Re: [BUG] stack tracing causes: kernel/module.c:271 module_assert_mutex_or_preempt
From: Steven Rostedt
Date: Wed Apr 05 2017 - 15:21:57 EST
On Wed, 5 Apr 2017 12:08:10 -0700
"Paul E. McKenney" <paulmck@xxxxxxxxxxxxxxxxxx> wrote:
> On Wed, Apr 05, 2017 at 02:54:25PM -0400, Steven Rostedt wrote:
> > On Wed, 5 Apr 2017 10:59:25 -0700
> > "Paul E. McKenney" <paulmck@xxxxxxxxxxxxxxxxxx> wrote:
> >
> > > > Note, this has nothing to do with trace_rcu_dyntick(). It's the
> > > > function tracer tracing inside RCU, calling the stack tracer to record
> > > > a new stack if it sees its larger than any stack before. All I need is
> > > > a way to tell the stack tracer to not record a stack if it is in this
> > > > RCU critical section.
> > > >
> > > > If you can add a "in_rcu_critical_section()" function, that the stack
> > > > tracer can test, and simply exit out like it does if in_nmi() is set,
> > > > that would work too. Below is my current work around.
> > >
> > > Except that the rcu_irq_enter() would already have triggered the bug
> > > that was (allegedly) fixed by my earlier patch. So, yes, the check for
> > > rcu_is_watching() would work around this bug, but the hope is that
> > > with my earlier fix, this workaround would not be needed.
> >
> > Note, if I had a "in_rcu_critical_section()" I wouldn't need to call
> > rcu_irq_enter(). I could fall out before that. My current workaround
> > does the check, even though it breaks things, it would hopefully fix
> > things as it calls rcu_irq_exit() immediately.
>
> OK, color me confused. What would "in_rcu_critical_section()" do?
>
> The rcu_is_watching() function tells you that RCU is not in an extended
> quiescent state, though its return value can be iffy in the middle of
> rcu_eqs_enter_common() -- which is why interrupts are disabled there.
> In preemptible RCU, you can (but shouldn't) use rcu_preempt_depth()
> to determine whether you are within an RCU read-side critical section,
> which is what in_rcu_critical_section() sounds like to me, but I don't
> see how this information would help in this situation.
>
> What am I missing here?
>
Would in_guts_of_internal_rcu_infrastructure_code() work? :-)

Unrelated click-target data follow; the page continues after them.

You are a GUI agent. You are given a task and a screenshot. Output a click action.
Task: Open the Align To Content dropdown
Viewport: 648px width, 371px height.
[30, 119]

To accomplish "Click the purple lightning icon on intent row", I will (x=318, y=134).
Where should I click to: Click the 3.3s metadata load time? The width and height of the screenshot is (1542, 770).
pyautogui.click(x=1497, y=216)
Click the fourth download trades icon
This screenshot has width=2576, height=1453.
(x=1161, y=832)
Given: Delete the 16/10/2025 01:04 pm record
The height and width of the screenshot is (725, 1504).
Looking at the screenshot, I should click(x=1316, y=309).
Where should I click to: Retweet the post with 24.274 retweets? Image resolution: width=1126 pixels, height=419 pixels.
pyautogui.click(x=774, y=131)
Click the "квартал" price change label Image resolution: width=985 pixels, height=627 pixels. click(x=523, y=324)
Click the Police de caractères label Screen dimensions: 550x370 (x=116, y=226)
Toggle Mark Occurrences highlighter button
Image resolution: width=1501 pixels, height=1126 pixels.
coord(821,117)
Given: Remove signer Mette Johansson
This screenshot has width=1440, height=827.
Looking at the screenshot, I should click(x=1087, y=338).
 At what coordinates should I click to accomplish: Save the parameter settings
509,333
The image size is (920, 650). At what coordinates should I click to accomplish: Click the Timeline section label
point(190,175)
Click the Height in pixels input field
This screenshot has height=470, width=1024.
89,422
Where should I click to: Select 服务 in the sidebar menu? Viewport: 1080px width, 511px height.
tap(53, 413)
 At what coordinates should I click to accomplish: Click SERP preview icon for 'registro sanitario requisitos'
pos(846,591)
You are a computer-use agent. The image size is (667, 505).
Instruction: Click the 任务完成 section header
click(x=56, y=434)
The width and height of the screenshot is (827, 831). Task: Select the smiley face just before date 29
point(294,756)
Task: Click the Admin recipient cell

Here's the crucial part of that stack dump again:
save_stack_trace+0x1b/0x1d
check_stack+0xec/0x24a
stack_trace_call+0x40/0x53
0xffffffffa0026077
? ftrace_graph_caller+0x78/0xa8
? trace_hardirqs_off+0xd/0xf
? rcu_eqs_enter_common.constprop.71+0x5/0x108
rcu_eqs_enter_common.constprop.71+0x5/0x108
rcu_idle_enter+0x51/0x72
The stack trace was called on rcu_eqs_enter_common() inside the
rcu_idle_enter() function call.
Perhaps if I just let rcu disable stack tracing? Something like this:
diff --git a/kernel/rcu/tree.c b/kernel/rcu/tree.c
index 50fee76..f894fc3 100644
--- a/kernel/rcu/tree.c
+++ b/kernel/rcu/tree.c
@@ -853,8 +853,10 @@ void rcu_idle_enter(void)
unsigned long flags;
local_irq_save(flags);
+ disable_stack_tracer();
rcu_eqs_enter(false);
rcu_sysidle_enter(0);
+ enable_stack_tracer();
local_irq_restore(flags);
}
EXPORT_SYMBOL_GPL(rcu_idle_enter);
-- Steve